**Reading passage:**
※ ※ ※

The urgency is that I need to get a Covid-19 test on Day 1 to get the results on Day 2 to fly out early on Day 3!

The guide and driver finally arrive but too late. Now the clinics are closed.

Policy Custody

The next morning I do not take any photo without checking with my guide first... 

Ill-fated photo of the plain arch at the Place de la Republique

But soon after I take this innocent (guide-approved) photo of the arch, police on motorcycles direct us to a nearby station.  

My phone/camera is confiscated. Despite seeing that I had no police, military, or government photos, the gendarmes insist I was doing something nefarious.

My hunch is that a big "fine" is far better for them than jailing me, but they refuse to return my phone/camera. My guide seems ineffectual. I insist he call his boss. Good move because...

An excruciating hour later some local heavyweights arrive and start negotiating the terms of my release. They bargain down my "fine" from several hundred dollars to $60.

More importantly, my phone is returned and I'm set free. I get this photo with my successful advocates.

Alas, another potential calamity is still on the horizon.

Late Covid Results?

Will I get my negative Covid results in time to leave CAR as scheduled so that my intricate, onward, prepaid flights are not lost? Plus, no other flights depart Bangui for a few more days.

I get tested at 8:00 at the Institut Pasteur. This photo shows people waiting.

My guide assures me he can absolutely positively pull strings to get the results by 4:00 the same day. He was late to the airport and passive with the police, so I'm not confident.

That afternoon (following the city tour and police custody) he does not get the results at 4:00 as promised. "Don't worry," he always says.

Time passes slowly as I wait at the nice hotel.

Trapped in Elevator

Every poor capital city seems to have an over-priced, secure, luxury hotel. It's often worth the extra money in the absence of a clean, safe, mid-range option, In Bangui, the premium hotel is the very nice Ledger Plaza.

While waiting for my test results, fate now conspires to get me trapped in the elevator.

Hooray, yet another new experience of helplessness! And you do not know if you will be stuck for five minutes or five hours. I have my phone back but the hotel wi-fi is out. I ring the emergency buzzer. A lot.

Eventually, I'm freed yet again today. But will I get the certificate to be released from CAR tomorrow?

At last, hours after the original 4:00 deadline, my guide finally shows up with the negative certification.

※ ※ ※

**Assignment:** Based on the Bangui travel account above, mark each statement yes or no and quote the words that decide it. 1. Local negotiators reduced the fine to $60. 2. The Covid-19 test was taken at the Ledger Plaza. 3. The guide had the test results by 4:00 as promised.

**Collected data:**

※ ※ ※

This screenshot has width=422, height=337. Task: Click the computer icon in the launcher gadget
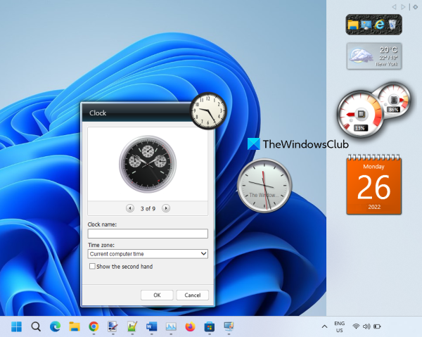coord(368,25)
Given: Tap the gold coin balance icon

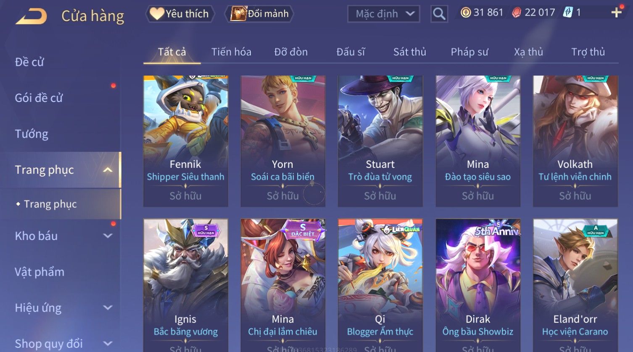Looking at the screenshot, I should tap(465, 13).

※ ※ ※

**Exercise response:**
1. Yes: "They bargain down my "fine" from several hundred dollars to $60."
2. No: "I get tested at 8:00 at the Institut Pasteur."
3. No: "he does not get the results at 4:00 as promised."